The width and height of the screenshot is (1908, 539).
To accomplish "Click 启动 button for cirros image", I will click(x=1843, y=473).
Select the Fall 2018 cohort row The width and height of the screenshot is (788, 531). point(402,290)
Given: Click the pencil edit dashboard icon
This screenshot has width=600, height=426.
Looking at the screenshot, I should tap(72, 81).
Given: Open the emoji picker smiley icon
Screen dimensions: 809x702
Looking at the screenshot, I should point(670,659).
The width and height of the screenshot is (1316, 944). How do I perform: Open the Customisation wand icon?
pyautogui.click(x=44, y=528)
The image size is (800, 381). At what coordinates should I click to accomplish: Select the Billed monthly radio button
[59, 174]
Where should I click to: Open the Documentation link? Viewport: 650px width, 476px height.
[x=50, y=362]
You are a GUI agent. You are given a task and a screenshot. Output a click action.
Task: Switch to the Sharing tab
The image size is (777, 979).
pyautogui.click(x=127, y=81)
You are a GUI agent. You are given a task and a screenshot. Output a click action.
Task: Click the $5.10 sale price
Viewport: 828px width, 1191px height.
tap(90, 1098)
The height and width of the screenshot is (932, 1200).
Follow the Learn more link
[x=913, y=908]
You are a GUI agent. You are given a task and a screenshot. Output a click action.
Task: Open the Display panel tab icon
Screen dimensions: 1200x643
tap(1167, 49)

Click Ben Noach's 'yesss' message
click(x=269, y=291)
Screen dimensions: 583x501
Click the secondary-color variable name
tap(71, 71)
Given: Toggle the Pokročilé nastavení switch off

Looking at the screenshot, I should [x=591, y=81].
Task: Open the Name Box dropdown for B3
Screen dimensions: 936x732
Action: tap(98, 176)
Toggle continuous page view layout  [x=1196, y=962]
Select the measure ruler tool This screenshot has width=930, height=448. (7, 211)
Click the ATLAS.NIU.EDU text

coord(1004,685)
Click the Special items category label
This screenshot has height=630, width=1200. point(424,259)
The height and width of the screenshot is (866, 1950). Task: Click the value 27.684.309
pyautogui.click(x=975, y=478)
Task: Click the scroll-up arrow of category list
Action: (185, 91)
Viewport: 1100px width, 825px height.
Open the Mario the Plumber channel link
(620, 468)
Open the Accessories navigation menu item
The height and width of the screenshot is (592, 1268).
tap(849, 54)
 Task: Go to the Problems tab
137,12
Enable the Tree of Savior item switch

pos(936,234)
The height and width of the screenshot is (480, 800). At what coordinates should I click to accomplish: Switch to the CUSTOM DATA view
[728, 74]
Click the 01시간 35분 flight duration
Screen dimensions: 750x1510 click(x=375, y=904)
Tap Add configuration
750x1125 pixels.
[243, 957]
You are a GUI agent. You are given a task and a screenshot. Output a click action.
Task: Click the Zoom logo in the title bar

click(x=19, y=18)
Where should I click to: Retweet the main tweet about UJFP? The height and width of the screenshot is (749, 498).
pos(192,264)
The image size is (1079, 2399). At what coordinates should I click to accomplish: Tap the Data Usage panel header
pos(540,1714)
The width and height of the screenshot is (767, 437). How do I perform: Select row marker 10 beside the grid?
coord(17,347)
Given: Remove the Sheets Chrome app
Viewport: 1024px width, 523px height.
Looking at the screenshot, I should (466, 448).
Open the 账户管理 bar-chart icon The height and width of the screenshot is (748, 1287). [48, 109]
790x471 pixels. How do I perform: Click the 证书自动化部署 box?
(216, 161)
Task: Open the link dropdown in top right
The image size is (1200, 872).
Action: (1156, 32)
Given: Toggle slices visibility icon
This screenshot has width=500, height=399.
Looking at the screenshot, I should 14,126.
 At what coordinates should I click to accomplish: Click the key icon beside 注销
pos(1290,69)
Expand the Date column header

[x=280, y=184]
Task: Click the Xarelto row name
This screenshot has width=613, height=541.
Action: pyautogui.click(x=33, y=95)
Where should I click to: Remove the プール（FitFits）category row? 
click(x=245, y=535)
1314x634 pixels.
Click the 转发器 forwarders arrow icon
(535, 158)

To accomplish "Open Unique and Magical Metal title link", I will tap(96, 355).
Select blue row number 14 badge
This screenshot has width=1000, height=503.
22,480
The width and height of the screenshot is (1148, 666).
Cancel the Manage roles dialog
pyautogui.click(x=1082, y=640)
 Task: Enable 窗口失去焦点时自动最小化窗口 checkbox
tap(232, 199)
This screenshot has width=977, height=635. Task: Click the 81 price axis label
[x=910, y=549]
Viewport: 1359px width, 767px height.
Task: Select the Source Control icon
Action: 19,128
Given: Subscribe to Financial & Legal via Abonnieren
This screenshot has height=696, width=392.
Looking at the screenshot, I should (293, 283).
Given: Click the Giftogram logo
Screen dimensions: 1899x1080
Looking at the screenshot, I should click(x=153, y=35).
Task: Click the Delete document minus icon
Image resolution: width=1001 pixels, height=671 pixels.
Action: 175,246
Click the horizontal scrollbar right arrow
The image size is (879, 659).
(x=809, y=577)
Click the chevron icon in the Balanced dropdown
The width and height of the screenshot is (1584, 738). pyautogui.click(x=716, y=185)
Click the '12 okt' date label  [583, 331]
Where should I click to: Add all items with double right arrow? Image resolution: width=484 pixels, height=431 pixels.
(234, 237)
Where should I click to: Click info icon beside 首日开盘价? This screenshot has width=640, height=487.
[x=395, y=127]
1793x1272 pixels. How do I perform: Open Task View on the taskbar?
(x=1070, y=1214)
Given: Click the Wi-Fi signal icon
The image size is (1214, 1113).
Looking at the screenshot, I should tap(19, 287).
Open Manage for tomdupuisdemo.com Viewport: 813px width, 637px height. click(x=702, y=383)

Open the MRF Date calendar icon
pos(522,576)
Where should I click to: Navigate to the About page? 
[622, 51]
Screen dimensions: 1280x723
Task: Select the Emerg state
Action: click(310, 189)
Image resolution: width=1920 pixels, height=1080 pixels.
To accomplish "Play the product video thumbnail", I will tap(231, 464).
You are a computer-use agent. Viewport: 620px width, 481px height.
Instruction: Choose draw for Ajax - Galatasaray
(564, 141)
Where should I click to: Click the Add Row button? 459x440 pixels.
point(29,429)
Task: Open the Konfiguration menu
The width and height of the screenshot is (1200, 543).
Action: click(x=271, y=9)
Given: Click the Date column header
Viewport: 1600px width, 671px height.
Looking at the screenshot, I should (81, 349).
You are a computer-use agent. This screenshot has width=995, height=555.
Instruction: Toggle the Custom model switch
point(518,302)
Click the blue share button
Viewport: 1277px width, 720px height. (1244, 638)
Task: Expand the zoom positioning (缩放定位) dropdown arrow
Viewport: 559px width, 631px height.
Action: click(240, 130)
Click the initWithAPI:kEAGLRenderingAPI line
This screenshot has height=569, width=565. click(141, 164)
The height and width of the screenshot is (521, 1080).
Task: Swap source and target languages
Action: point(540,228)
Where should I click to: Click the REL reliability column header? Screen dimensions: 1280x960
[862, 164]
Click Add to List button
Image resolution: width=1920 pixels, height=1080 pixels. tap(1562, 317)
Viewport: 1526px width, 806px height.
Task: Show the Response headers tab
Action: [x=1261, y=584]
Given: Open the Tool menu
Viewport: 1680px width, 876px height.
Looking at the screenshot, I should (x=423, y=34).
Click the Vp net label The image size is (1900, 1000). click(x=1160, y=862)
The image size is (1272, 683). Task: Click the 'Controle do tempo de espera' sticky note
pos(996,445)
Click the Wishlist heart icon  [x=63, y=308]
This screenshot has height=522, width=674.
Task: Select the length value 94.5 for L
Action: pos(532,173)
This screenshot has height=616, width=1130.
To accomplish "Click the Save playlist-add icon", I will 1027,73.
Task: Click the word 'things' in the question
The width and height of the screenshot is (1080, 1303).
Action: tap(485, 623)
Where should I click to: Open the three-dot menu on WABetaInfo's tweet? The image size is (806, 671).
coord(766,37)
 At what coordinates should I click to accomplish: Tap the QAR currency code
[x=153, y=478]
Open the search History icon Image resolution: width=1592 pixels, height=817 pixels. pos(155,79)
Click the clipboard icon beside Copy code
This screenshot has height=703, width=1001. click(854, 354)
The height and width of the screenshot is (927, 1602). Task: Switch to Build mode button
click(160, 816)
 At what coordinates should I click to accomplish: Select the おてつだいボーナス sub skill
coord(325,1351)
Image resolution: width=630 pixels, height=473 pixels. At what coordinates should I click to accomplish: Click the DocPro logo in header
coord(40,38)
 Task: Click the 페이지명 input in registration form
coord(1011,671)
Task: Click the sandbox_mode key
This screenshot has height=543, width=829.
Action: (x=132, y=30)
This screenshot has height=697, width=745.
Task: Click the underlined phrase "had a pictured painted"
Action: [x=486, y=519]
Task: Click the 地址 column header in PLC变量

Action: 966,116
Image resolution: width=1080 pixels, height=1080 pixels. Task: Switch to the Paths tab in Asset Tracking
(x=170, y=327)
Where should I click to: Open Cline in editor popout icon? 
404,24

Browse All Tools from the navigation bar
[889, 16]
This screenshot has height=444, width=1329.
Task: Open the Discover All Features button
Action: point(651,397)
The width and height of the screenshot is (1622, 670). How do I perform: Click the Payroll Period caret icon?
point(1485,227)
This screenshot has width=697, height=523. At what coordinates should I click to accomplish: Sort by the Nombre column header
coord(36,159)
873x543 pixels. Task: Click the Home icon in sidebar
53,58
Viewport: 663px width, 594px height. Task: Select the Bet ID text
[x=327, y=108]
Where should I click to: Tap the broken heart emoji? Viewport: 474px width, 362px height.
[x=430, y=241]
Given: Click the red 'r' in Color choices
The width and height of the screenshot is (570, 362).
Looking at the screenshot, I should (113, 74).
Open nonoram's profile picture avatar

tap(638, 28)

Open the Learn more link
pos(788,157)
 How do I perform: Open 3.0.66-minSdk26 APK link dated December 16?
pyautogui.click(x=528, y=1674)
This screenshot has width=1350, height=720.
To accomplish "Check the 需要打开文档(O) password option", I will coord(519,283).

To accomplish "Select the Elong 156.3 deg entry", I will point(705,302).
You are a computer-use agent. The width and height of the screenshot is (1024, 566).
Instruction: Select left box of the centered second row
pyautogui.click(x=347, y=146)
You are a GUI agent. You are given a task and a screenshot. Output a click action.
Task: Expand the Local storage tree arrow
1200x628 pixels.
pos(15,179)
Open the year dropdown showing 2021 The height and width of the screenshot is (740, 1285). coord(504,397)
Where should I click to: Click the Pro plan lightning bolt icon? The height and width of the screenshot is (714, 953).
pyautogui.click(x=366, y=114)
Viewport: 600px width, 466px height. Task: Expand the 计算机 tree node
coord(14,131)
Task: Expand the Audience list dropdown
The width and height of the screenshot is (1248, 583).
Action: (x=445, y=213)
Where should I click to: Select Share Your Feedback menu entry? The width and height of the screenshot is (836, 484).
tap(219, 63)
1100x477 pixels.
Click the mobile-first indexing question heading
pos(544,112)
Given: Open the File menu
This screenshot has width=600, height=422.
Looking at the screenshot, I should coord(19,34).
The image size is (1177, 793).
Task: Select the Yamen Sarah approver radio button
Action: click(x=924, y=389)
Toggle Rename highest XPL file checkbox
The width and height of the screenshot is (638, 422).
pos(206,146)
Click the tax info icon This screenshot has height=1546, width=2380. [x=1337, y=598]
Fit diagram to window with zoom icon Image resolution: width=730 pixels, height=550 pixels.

◇ ◇ ◇

*Work item*: When a line in the data above contains the string "computer", copy that line.

*Solved exercise*:
You are a computer-use agent. Viewport: 620px width, 481px height.
You are a computer-use agent. This screenshot has width=995, height=555.
You are a computer-use agent. The width and height of the screenshot is (1024, 566).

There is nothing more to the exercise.